TEXT FOR ANALYSIS →

****************

A few recent examples of mismanagement in the government health care sector:
Cuts in Ontario
The province of Ontario, Canada planned to lower hospital expenses by moving more patients into improved primary and community care settings. The improvements are not complete, the care as not yet been transferred, yet as the Toronto Star reports, the province is pushing cuts in the hospital budgets now. As this editorial suggests, the result is likely to be drastic nursing shortages and longer queues for care.
An IT Flop in the UK
The UK is spending 6.2 billion pounds sterling to improve its health care information technology (IT). An early, key project was a system to improve general practitioners' (GPs) abilities to refer patients to specialists. By now, this 196 million pounds sterling system was supposed to have scheduled over 200,000 patient referrals. In reality, it has handled 63. It turns out that very few GPs were familiarized with the system, which lead to an "information vacuum." Furthermore, the system was apparently not designed to handle such situations as patients who needed referrals to more than one professional for treatment. (See reports in the Manchester Guardian here and here.)
US VA Researcher Busted
A former cancer researcher at the Stratton Veterans Affairs (VA) Medical Center just plead guilty to negligent homicide, and several other charges, as reported by Newsday. Paul Kornak had proclaimed himself to be a doctor, although he never completed medical school. He was hired by the VA despite a previous criminal record stemming from forgery of a previous medical licensing application. Per the Albany Times-Union, co-workers alleged that they were punished after trying to report irregularities in the cancer research program he ran to hospital administrators. An attempt by hospital pharmacists to involve the Federal Bureau of Investigation was stymied when VA officials told the FBI that one of the pharmacists was under investigation, although he was never charged with doing anything wrong. Kornak was finally tripped up when his commercial sponsor, Ilex Oncology, found more "irregularities" in his reports.
The moral of the stories is that government is not immune to health care mismanagement. Maybe more transparency, accountability, and involvement of medical professionals and the public could prevent some of these problems.

****************

INFORMATION SHOWN →
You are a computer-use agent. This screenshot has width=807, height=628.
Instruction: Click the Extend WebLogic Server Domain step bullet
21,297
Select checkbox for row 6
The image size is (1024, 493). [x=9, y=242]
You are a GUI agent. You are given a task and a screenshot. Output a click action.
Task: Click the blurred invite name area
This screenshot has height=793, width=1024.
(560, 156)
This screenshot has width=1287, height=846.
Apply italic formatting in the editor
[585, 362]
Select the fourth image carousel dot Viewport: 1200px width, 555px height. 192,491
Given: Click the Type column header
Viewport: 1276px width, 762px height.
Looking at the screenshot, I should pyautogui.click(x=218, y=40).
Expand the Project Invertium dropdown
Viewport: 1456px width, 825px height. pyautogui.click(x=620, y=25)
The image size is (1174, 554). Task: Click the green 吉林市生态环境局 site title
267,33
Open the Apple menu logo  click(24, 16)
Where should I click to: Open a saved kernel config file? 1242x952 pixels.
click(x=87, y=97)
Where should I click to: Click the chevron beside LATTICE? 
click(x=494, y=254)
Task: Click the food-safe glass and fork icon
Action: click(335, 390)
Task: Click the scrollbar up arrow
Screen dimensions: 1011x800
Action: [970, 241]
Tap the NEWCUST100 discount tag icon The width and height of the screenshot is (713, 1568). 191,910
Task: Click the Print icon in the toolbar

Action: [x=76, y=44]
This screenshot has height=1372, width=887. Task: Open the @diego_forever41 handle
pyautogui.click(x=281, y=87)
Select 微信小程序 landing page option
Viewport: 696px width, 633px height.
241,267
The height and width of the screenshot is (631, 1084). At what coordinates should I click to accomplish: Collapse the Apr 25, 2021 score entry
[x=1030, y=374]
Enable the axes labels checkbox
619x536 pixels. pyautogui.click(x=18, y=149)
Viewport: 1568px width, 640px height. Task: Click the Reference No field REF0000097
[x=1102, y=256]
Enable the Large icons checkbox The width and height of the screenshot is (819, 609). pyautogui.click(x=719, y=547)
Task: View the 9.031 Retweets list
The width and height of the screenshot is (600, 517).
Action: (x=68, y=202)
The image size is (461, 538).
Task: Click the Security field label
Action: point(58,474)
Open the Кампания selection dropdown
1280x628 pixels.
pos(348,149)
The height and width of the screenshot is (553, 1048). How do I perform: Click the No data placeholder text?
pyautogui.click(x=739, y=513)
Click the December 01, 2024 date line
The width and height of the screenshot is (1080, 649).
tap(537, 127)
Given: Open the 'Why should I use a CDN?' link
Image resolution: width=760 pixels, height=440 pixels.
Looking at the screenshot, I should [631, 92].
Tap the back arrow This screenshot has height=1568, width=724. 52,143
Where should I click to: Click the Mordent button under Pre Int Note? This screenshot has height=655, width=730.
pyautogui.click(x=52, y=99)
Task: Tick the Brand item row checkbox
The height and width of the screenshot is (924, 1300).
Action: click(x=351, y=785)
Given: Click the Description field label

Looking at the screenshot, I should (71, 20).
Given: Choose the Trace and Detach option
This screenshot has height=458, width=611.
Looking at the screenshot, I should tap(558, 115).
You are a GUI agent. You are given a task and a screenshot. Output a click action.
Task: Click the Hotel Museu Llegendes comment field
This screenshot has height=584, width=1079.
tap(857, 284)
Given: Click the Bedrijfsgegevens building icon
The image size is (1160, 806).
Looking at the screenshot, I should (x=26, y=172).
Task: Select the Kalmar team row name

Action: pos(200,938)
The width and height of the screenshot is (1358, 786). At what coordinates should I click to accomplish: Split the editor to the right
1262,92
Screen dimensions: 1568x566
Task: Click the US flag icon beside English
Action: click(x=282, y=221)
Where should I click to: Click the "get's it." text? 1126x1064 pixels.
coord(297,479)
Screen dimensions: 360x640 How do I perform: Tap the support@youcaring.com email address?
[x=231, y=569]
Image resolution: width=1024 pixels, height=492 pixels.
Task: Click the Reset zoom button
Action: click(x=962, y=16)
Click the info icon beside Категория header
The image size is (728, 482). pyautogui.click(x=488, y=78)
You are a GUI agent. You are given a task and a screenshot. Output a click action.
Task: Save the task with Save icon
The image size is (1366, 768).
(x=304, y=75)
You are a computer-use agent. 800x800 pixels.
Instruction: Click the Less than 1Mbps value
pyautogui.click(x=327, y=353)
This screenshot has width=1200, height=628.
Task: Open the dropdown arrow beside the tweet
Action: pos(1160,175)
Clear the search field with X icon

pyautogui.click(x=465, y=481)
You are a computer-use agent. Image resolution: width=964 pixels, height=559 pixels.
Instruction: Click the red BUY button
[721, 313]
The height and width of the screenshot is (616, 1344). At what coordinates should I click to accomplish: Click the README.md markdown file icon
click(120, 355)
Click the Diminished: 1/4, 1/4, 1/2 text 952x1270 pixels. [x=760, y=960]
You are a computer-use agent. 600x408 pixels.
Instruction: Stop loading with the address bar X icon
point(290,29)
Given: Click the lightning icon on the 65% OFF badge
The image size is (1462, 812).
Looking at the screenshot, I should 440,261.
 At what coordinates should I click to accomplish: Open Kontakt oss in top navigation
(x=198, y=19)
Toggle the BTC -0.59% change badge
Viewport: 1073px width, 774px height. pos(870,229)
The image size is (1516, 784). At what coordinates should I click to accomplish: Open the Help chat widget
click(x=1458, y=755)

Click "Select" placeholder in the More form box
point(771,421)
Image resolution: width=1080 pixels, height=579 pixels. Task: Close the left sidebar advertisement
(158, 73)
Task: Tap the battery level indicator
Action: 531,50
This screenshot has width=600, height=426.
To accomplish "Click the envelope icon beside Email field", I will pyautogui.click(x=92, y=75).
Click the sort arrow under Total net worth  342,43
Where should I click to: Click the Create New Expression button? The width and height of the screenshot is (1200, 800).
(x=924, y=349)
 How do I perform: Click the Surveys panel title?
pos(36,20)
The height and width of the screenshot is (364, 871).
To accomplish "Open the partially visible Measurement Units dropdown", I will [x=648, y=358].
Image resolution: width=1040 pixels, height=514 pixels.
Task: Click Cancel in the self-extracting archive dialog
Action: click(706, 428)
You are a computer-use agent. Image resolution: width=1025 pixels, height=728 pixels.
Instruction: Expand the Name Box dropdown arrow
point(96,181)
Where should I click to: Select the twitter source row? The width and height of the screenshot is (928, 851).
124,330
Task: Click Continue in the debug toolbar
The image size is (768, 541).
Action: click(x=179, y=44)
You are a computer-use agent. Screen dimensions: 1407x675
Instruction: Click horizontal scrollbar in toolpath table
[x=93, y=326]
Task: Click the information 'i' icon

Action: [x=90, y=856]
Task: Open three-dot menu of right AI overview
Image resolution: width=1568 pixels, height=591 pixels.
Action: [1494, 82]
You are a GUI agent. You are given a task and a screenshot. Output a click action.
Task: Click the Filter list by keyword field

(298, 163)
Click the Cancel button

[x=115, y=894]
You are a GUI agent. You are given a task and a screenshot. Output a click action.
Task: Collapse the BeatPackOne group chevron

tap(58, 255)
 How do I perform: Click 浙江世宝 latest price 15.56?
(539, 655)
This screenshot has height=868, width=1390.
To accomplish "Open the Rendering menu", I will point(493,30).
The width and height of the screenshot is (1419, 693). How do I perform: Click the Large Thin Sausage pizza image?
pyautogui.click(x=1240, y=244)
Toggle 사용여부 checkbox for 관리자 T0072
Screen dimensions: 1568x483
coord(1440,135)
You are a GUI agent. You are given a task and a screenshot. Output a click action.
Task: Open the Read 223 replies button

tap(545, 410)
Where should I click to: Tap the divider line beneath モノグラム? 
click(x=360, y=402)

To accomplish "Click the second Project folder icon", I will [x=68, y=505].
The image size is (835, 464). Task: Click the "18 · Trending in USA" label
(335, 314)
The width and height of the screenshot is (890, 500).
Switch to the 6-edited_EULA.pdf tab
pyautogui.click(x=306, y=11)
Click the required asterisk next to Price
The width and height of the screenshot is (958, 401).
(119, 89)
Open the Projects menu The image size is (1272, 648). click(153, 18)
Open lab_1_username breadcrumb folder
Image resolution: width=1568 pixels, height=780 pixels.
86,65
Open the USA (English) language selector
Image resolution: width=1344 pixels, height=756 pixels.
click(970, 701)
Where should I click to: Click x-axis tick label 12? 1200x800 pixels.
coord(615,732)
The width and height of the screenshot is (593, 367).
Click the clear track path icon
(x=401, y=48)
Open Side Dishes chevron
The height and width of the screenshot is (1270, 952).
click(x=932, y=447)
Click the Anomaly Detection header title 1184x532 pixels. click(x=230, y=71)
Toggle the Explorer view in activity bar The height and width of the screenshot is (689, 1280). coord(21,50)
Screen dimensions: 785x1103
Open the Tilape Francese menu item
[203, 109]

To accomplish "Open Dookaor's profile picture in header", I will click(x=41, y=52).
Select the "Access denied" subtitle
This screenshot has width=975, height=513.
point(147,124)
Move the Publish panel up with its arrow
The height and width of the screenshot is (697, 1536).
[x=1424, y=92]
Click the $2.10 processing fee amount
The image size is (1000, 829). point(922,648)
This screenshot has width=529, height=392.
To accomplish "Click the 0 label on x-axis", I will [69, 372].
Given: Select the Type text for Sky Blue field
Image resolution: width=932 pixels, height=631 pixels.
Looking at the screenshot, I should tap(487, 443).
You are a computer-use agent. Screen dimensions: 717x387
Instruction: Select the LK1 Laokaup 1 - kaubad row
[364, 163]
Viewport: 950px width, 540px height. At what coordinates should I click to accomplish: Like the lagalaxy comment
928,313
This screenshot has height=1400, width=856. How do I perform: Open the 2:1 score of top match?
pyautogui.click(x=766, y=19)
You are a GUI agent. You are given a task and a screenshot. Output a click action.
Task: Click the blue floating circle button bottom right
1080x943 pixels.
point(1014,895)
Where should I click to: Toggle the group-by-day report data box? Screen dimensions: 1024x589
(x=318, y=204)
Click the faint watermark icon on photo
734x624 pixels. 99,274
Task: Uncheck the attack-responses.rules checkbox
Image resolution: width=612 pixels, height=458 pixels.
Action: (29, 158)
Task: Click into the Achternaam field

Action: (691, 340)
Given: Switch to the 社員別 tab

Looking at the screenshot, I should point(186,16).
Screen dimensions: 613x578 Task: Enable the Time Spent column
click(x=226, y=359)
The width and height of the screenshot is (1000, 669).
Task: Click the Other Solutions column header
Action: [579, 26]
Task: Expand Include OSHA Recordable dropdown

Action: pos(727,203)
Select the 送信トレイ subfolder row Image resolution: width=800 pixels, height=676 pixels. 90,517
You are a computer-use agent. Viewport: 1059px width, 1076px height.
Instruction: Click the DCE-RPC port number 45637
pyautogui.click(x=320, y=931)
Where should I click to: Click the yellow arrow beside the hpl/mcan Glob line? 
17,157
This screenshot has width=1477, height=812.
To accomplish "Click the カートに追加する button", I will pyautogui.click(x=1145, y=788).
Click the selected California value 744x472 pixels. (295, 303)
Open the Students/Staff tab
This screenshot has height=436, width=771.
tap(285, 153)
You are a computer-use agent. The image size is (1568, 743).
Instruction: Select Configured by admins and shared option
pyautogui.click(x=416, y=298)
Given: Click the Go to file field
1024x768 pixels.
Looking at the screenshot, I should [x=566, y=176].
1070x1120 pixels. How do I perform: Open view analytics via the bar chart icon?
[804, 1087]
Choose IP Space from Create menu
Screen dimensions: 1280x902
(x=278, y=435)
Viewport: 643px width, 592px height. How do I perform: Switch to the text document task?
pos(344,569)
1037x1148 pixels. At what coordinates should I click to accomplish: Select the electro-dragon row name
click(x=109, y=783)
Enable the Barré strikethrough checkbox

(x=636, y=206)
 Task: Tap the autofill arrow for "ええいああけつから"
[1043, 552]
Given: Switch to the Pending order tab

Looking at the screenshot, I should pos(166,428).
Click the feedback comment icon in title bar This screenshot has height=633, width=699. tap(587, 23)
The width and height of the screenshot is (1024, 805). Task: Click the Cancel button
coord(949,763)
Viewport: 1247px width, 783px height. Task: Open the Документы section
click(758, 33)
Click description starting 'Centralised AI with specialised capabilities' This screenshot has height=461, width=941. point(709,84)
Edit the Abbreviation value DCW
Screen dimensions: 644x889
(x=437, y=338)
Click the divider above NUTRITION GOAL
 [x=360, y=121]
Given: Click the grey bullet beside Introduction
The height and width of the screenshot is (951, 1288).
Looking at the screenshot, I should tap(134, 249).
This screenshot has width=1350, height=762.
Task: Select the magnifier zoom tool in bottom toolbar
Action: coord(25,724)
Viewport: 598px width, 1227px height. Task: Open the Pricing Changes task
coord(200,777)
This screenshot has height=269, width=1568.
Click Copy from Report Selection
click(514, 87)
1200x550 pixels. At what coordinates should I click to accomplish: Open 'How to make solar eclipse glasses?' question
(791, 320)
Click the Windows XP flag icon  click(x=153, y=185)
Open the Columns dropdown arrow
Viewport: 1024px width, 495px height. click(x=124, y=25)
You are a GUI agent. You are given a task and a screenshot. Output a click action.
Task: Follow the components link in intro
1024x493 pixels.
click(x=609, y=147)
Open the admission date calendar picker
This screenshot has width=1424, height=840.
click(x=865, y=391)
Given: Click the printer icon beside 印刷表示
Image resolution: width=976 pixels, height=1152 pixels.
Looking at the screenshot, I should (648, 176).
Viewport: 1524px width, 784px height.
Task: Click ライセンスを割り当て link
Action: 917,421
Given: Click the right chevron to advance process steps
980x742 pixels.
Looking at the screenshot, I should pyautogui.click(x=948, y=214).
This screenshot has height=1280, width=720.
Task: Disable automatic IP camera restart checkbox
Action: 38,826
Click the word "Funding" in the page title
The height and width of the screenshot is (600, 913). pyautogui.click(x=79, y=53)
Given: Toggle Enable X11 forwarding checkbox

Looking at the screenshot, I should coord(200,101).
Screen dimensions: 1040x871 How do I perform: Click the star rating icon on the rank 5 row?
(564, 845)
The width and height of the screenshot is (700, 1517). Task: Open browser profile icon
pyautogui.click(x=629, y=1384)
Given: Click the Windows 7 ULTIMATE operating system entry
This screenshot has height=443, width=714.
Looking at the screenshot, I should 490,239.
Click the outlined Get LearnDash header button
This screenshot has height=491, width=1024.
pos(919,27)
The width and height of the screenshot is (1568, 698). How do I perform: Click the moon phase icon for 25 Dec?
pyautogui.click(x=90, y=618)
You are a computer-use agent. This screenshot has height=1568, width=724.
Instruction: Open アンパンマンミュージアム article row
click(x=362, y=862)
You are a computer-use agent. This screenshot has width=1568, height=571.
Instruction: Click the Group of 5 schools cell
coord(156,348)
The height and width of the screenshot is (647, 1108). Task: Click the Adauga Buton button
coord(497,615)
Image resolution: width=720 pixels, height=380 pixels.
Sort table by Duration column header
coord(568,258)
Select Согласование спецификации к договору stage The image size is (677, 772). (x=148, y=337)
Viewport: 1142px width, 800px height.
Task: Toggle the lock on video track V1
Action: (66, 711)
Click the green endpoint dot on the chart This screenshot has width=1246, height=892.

****************

PARTS OF THE EXERCISE →
[1] Reproduce the passage of the piece on health care mismanagement starting with "A few recent" and going on through "queues for care.".
[2] Answer these questions from the piece on health care mismanagement:
(a) According to the Toronto Star, what is the province of Ontario pushing now?
(b) How many patient referrals has the UK referral system actually handled?
(c) Which company was Kornak's commercial sponsor?
[3] Translate this sentence from the piece on health care mismanagement into Spanish: "Paul Kornak had proclaimed himself to be a doctor, although he never completed medical school."
The records have no connection to the piece on health care mismanagement.

TASK RESULTS →
[1]
A few recent examples of mismanagement in the government health care sector:
Cuts in Ontario
The province of Ontario, Canada planned to lower hospital expenses by moving more patients into improved primary and community care settings. The improvements are not complete, the care as not yet been transferred, yet as the Toronto Star reports, the province is pushing cuts in the hospital budgets now. As this editorial suggests, the result is likely to be drastic nursing shortages and longer queues for care.

[2]
(a) Cuts in the hospital budgets.
(b) 63.
(c) Ilex Oncology.

[3] Paul Kornak se había proclamado médico, aunque nunca terminó la carrera de medicina.